EcoRev’ : L’irruption du mouvement altermondialiste a-t-elle changé les
rapports de force sur les questions environnementales pour les ONG ? Est-ce
que vous pesez davantage lors des négociations mondiales ?

Sébastien Godinot : Les ONG commencent à être mieux reconnues au sein des
négociations internationales sur l’environnement.
Lors de l’Assemblée générale de la Banque mondiale, l’Assemblée elle-même
n’est ouverte qu’aux Etats membres, mais il y a une semaine de rencontre
avec les associations qui peuvent proposer des sujets, des projets. C’est
assez accessible, c’est même plus facile d’y rencontrer des responsables
que dans certains ministères en France. On essaie de nier le lobbying en
France ; il est beaucoup plus officiel au niveau de l’Union européenne. Il
y a peut-être des limites à trouver, mais je trouve que c’est jouer
davantage cartes sur table que de le reconnaître. C’est plus précisément de
l’advocacy, d’ailleurs : on fait pression, on amène des propositions, on en
critique d’autres et on demande que le processus démocratique soit
respecté.

EcoRev’ : Quel est le bilan du Sommet sur le développement durable de
Johannesburg ? Le lien entre environnement et développement a vraiment été
mis au coeur du débat et pourtant le sommet a été un échec cuisant...

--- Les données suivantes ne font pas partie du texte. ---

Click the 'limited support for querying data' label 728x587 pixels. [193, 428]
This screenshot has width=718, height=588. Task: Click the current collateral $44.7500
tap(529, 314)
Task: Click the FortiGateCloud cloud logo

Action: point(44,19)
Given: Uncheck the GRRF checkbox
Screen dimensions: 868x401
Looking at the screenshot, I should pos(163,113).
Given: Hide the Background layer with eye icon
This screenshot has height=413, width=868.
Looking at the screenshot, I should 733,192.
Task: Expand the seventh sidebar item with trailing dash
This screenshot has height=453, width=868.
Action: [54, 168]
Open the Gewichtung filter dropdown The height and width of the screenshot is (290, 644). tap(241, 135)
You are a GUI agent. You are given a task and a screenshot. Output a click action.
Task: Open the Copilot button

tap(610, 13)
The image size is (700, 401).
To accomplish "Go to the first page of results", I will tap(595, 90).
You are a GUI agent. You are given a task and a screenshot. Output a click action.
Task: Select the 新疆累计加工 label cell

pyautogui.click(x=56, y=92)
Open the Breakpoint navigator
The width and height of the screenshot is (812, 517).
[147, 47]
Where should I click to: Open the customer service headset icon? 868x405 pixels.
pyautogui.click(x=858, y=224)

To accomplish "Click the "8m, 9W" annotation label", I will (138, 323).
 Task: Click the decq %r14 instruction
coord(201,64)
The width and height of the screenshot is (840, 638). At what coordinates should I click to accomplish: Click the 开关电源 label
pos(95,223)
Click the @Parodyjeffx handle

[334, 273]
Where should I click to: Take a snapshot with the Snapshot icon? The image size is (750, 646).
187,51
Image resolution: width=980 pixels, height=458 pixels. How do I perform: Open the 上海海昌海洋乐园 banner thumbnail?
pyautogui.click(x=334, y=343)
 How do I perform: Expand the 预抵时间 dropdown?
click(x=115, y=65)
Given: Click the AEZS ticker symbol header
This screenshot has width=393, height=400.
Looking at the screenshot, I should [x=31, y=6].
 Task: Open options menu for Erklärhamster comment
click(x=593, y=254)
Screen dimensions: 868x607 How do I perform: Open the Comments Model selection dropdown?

Sébastien Godinot : Ce que les gouvernements ont annoncé à Johannesburg est
lamentable. Il n’y a eu que deux véritables propositions : diminuer de
moitié la proportion de la population qui n’a pas accès à l’eau d’ici
2015 ; améliorer l’observation des zones marines et limiter la pêche
illégale. À côté de ça, il y a une montée en puissance des multinationales.
Elles ont fait une opération de greenwashing en expliquant que non
seulement on ne pourrait pas faire de développement durable sans elles,
mais qu’en plus il faudrait leur en donner les moyens et ne pas les
contrarier avec des conventions, des contraintes supplémentaires. Et ce
sont elles qui vont donner la définition du développement durable. C’est
très dangereux.
Enfin, l’égoïsme des pays riches a émergé. Les Etats-Unis ont dit d’emblée
que leur mode de vie n’était pas négociable. Et les pays riches ont dit
qu’ils ne feront aucun effort pour partager le gâteau.
Il y a quand même une chose positive, c’est que les médias ont parlé du
climat grâce au sommet et que le grand public a entendu parler du concept
de développement durable.

Raphaëlle Gauthier : Ce qui est assez alarmant, c’est que ce sommet a
sanctionné l’intégration de la notion de développement durable par le
capitalisme, en faisant avaler à tout le monde qu’il n’y avait pas
d’incompatibilité entre le développement durable et le capitalisme. Au
Nord, les populations sont persuadées qu’elles vont pouvoir adopter le
développement durable tout en gardant leur mode de vie et que la
technologie va résoudre tous nos problèmes environnementaux, sociaux,
sociétaux.

Sébastien Godinot : Le système arrive très bien à intégrer les critiques en
faisant croire qu’elles sont à la marge et qu’il suffit de quelques
correctifs pour remédier au problème... alors que nous remettons vraiment
en cause le système capitaliste ! Mais ce n’est pas cette image du
développement durable qui est ressortie de Johannesburg. D’où l’intérêt de
renforcer les liens avec le mouvement altermondialiste.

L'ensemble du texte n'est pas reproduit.